* _Source passage_:

━━━━━━━━━━━━━━━━━━━━

Sue
Smith’s latest play Machu
Picchu is, glibly, about “finding hope amidst the ruins” of a relationship.
Following a car accident, husband and wife Paul and Gabby must navigate their
way around the complications and learn to love each other despite their
physical barriers, and try and cling onto the shred of hope they have left as good
people to be able to lead good, fulfilling, ‘normal’ lives. Smith’s play is
about the “garden variety tragedy,” as director Geordie
Brookman writes in his director’s note – “the sort of life changing-event
that could impact any one of us at any moment.” The only trouble is, the play
isn’t terribly compelling, nor does it offer any particular insights into the
human condition or make any credible argument as to how to live a ‘good’ life
despite the setbacks, hardships, and tragedies.

━━━━━━━━━━━━━━━━━━━━

* _Provided data_:
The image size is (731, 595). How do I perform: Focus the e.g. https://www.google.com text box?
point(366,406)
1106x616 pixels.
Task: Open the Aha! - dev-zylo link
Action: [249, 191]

━━━━━━━━━━━━━━━━━━━━

* _Activity list_:
• 1. Substitute "workplace accident" for "car accident" and write out the Machu Picchu review from "Following a car" to "hardships, and tragedies.".
• 2. According to the Machu Picchu review, why does the play's subject count as a "garden variety tragedy"? Answer in one to three sentences.
The data above come from an unrelated source.

* _Problem solutions_:
• 1.
Following a workplace accident, husband and wife Paul and Gabby must navigate their
way around the complications and learn to love each other despite their
physical barriers, and try and cling onto the shred of hope they have left as good
people to be able to lead good, fulfilling, ‘normal’ lives. Smith’s play is
about the “garden variety tragedy,” as director Geordie
Brookman writes in his director’s note – “the sort of life changing-event
that could impact any one of us at any moment.” The only trouble is, the play
isn’t terribly compelling, nor does it offer any particular insights into the
human condition or make any credible argument as to how to live a ‘good’ life
despite the setbacks, hardships, and tragedies.

• 2. Director Geordie Brookman's note calls it that because it is the sort of life-changing event that could impact any one of us at any moment.